With almost the sole exception of Silicon Valley, television shows pretty much never do a good job when it comes to technology. It’s not just that television writers always seem perennially behind the times (well they do, but that’s besides the point), it’s that they tend to write about big issues in the field as if they’re something that can be easily solved by, for instance, a group of passionate friends. That isn’t to say that Parks and Recreation’s entire Gryzzl storyline, both in the current season and the end of the last, was terrible, but it does feel hokey. It feels like your dad’s version of what internet companies are like, both in their aims and in their methods, and so the humor surrounding this company, despite a superb performance by Jorma Taccone as Gryzzl’s VP of Cool New Shiz, is never particularly sharp.

▶ **Provided material**
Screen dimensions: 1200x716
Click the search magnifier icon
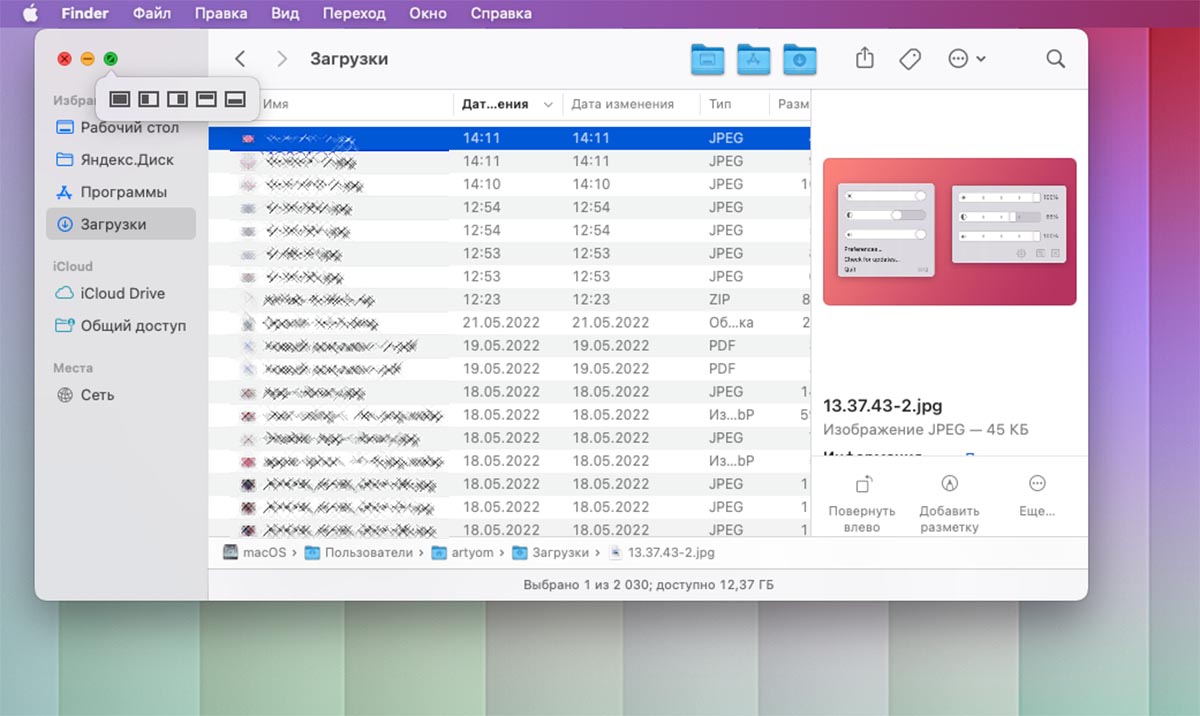click(x=1055, y=59)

▶ **Task instructions**
1. Translate this sentence from the Parks and Recreation review into Spanish: "That isn’t to say that Parks and Recreation’s entire Gryzzl storyline, both in the current season and the end of the last, was terrible, but it does feel hokey."
2. Proceed with the Parks and Recreation review, picking up after its final sentence.

▶ **Task-by-task results**
1. Eso no quiere decir que toda la trama de Gryzzl en Parks and Recreation, tanto en la temporada actual como al final de la anterior, fuera terrible, pero sí resulta trillada.

2.
This is a much bigger problem for the first of last night’s episodes, “Gryzzlbox,” which is largely about Pawnee’s reaction to data mining and Amazon.com-style drones. Now, both of these are concerns today, so it’s not completely unreasonable for the show to bring these up. The show wants to talk about internet companies and that’s fine. But the characters aren’t the only one who come off a bit like rubes here (really, Ben doesn’t know the word for a drone?)—it’s also the writers behind the show. There’s a sort of Ron Swanson-esque paranoia about data mining that feels cartoonish and only half-considered, and while a few of the episode’s jokes about this were good (I particularly enjoyed the seating arrangement for the U2/Beyoncé show), overall it felt like a big stretch. Parks’ representation of Gryzzl is less about tech companies and more about the existing portrayal in the media, particularly television, of what tech companies are.
The rest of the episode was split into two stories, both of which were more successful. In one, Craig asks April to speak with his new interns, which she resents because of her somewhat annoying hatred of her job (it’s far and away the most forced storyline of the season). Still, Craig and April have an amazing rapport, so it’s just fun to watch them interact. The best part of the episode, though, was Tom’s decision to take on work as Andy’s agent so as to protect the rights of Johnny Karate. Again, it’s great to see these character bounce off each other, but it was also a great showcase for seeing more of what Andy’s television show is really like. Pretty much everything that Johnny Karate touches is gold, and I hope we get a lot more of this in the rest of the season.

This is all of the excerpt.